#### Task objective
Count, in the data that follows, every line with the string "will", and give that count as the whole reply.

*** Opening Records for this exercise ***

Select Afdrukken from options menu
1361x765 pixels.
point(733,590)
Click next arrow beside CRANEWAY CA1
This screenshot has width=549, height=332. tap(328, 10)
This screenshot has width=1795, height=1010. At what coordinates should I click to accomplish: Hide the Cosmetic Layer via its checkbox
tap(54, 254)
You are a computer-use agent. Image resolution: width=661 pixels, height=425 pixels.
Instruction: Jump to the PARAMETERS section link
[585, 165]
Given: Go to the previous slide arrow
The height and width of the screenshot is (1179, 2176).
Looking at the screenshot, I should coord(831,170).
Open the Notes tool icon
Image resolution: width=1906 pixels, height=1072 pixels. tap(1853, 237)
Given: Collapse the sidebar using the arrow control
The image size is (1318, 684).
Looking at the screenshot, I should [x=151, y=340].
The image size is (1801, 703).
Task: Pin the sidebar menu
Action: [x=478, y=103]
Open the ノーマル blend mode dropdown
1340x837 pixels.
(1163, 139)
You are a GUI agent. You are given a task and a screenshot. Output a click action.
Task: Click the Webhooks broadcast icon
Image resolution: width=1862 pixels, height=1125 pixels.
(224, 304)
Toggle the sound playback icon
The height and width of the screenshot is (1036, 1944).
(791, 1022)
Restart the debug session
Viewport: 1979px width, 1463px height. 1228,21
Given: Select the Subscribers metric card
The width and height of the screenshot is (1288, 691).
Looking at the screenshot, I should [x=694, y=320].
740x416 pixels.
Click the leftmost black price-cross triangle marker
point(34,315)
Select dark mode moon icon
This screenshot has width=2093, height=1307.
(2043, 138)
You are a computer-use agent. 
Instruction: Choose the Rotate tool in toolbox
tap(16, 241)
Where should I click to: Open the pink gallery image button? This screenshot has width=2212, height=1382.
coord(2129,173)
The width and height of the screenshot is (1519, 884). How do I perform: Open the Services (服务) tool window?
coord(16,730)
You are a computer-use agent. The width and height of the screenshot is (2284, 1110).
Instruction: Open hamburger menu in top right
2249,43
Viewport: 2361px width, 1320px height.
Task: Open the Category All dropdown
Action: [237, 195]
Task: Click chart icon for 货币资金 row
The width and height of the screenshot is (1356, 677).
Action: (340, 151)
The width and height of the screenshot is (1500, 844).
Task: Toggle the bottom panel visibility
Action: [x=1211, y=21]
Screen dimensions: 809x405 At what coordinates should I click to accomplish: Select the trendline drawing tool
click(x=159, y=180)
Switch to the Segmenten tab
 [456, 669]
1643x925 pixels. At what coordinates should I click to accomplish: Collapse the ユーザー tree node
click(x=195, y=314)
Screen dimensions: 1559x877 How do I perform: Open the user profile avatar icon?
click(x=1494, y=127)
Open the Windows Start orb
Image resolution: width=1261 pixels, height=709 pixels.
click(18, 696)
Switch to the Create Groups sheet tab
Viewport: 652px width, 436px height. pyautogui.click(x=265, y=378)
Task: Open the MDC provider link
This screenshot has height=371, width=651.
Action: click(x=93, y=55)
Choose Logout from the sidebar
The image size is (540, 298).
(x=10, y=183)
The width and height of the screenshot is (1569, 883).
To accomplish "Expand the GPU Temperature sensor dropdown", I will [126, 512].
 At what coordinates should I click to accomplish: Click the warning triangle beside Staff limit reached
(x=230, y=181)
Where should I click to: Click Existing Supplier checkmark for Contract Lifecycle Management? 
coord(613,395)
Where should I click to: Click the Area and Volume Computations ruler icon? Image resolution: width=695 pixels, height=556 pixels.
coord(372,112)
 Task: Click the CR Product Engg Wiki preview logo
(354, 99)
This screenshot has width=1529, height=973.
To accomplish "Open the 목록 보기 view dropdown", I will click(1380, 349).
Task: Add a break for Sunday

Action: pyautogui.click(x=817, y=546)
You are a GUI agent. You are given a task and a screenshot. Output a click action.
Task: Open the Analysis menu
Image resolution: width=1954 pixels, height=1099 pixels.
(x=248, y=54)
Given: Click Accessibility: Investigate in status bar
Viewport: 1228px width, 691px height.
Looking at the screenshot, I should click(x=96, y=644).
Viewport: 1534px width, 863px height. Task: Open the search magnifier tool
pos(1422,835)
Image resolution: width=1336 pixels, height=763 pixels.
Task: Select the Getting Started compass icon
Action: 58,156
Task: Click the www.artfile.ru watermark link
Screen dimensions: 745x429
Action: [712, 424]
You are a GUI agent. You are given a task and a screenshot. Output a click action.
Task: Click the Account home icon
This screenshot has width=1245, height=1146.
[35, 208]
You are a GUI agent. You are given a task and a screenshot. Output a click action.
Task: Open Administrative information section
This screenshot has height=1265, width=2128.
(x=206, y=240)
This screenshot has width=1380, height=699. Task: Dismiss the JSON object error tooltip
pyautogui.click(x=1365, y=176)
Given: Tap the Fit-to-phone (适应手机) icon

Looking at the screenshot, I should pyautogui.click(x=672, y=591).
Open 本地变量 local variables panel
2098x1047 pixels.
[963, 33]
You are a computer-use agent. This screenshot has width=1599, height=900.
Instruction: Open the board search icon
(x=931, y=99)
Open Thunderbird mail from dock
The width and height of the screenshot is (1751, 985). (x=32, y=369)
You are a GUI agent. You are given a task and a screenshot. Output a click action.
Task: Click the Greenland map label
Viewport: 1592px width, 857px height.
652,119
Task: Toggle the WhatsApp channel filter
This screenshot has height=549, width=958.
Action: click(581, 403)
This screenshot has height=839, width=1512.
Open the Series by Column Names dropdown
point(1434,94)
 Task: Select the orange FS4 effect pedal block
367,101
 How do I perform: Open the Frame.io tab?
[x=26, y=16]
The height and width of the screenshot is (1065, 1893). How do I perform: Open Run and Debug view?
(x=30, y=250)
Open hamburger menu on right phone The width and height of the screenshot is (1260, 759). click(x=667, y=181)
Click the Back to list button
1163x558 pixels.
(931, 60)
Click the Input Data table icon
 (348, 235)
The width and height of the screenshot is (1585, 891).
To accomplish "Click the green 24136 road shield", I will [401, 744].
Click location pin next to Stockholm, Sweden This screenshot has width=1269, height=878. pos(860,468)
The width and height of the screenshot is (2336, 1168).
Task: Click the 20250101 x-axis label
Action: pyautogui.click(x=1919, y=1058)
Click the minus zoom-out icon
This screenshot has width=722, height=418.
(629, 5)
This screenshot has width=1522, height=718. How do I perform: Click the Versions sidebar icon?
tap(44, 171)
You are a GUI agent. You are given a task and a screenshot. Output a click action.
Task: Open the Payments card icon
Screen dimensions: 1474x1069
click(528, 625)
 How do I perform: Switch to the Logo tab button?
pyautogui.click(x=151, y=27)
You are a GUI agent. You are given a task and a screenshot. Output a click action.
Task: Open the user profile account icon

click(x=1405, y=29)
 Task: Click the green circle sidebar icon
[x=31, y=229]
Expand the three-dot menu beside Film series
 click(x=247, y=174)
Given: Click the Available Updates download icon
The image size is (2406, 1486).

*** Closing Records for this exercise ***

#### Solution to this task
3